Une structure a été constituée et son pouvoir d'enquête a été déféré au Directeur de la protection de la jeunesse (DPJ) nommé dans chaque région. Quatre grands principes guident ce mandataire de l'État dans son rôle:

1) Le meilleur intérêt de l'enfant prévaut en tout temps;

2) Le parent biologique demeure la première personne responsable de l'enfant et le DPJ travaille en collaboration dans le but de le maintenir dans son milieu de vie;

3) Lorsque le législateur opte pour le retrait préventif, il s'en remet en priorité à la famille élargie (grands-parents, tantes, oncles, etc.), pendant que le DPJ mobilise et outille le parent pour permettre la réinsertion de l'enfant dans la famille;

4) Si impossible d'améliorer la situation parentale après plusieurs efforts infructueux, le législateur devra se tourner vers l'alternative du placement permanent pour assurer stabilité et continuité au développement de l'enfant.

Sur ce dernier et ultime aspect, la nouvelle Loi 125 sur la protection de la jeunesse (présentée en octobre 2005 et entrée en vigueur en juillet 2007) fixe des délais dans les interventions du DPJ auprès des parents. Désormais, pour un enfant négligé de moins de 2 ans, la limite pour se reprendre en main est fixée à 12 mois d'efforts; pour un enfant de 2 à 5 ans cette limite est de 18 mois; tandis que pour un enfant de 6 ans et plus le parent dispose de 24 mois.

Dans deux cas sur trois, les parents prennent conscience de leurs lacunes et voient à corriger la situation à la satisfaction du DPJ, qui se retire alors du dossier.

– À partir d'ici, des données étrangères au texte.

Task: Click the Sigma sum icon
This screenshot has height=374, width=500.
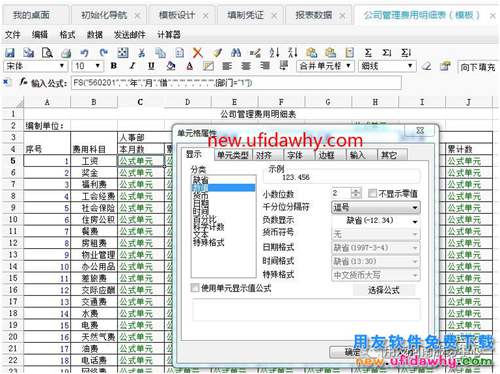Action: pos(368,53)
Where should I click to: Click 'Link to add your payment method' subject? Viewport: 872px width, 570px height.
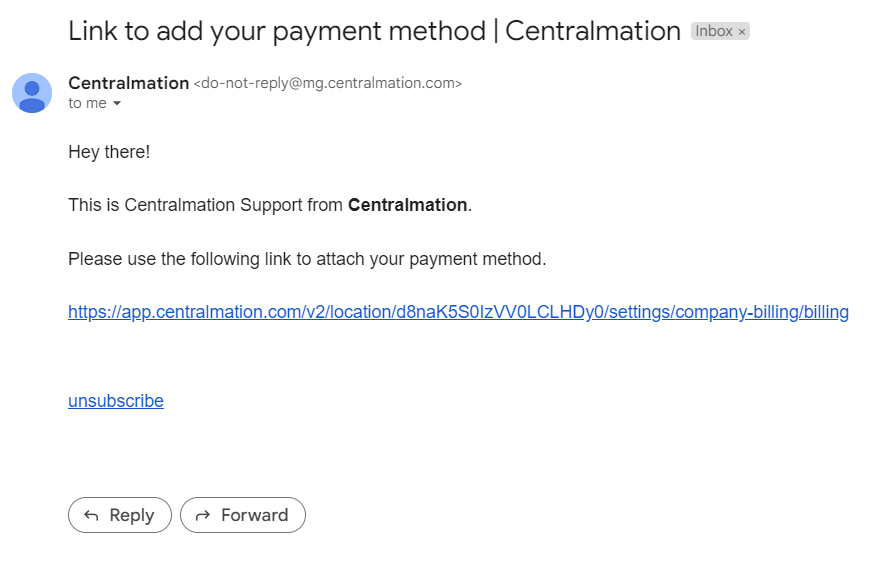pyautogui.click(x=275, y=31)
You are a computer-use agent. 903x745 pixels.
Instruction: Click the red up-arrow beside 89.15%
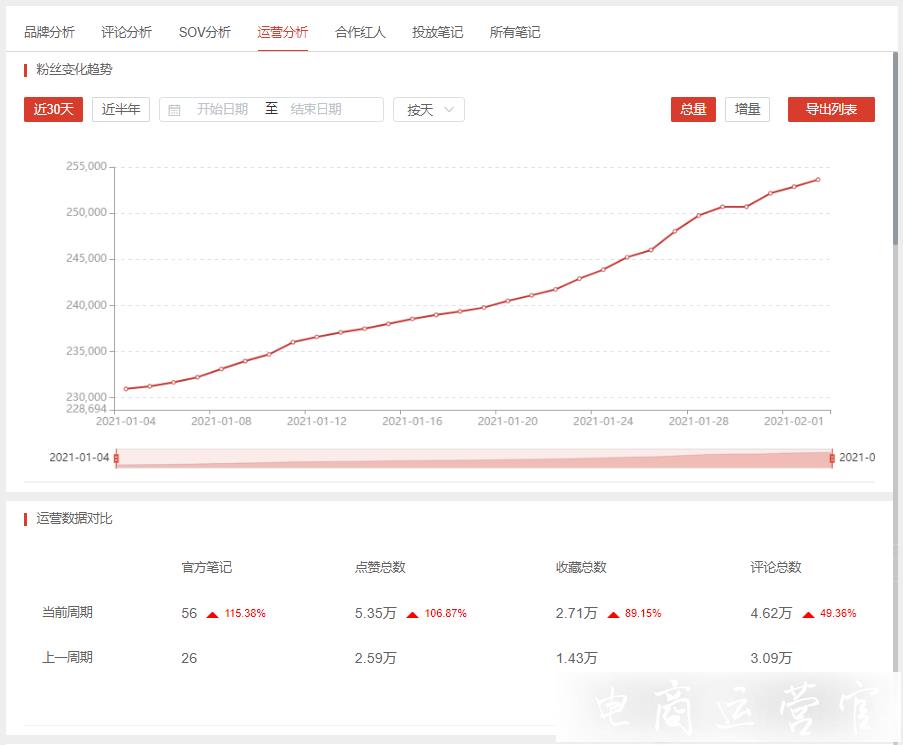pyautogui.click(x=613, y=614)
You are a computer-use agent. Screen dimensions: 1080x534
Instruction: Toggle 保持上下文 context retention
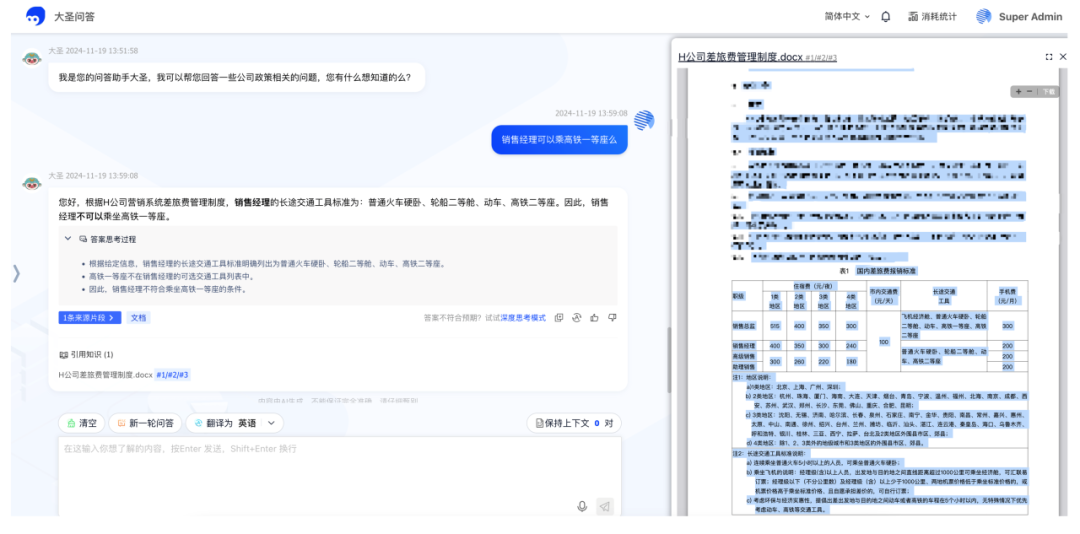573,423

En tout temps, le DPJ n'agit jamais seul, il intervient à partir d'un plan d'action approuvé par les parents. Lorsqu'il y a litige parents/DPJ ou constat d'échec, c'est le tribunal de la jeunesse qui arbitre voit à assurer le bien-être de l'enfant. Le parent toujours en désaccord peut porter sa cause en appel ainsi qu'enregistrer une plainte pour faire réviser son dossier.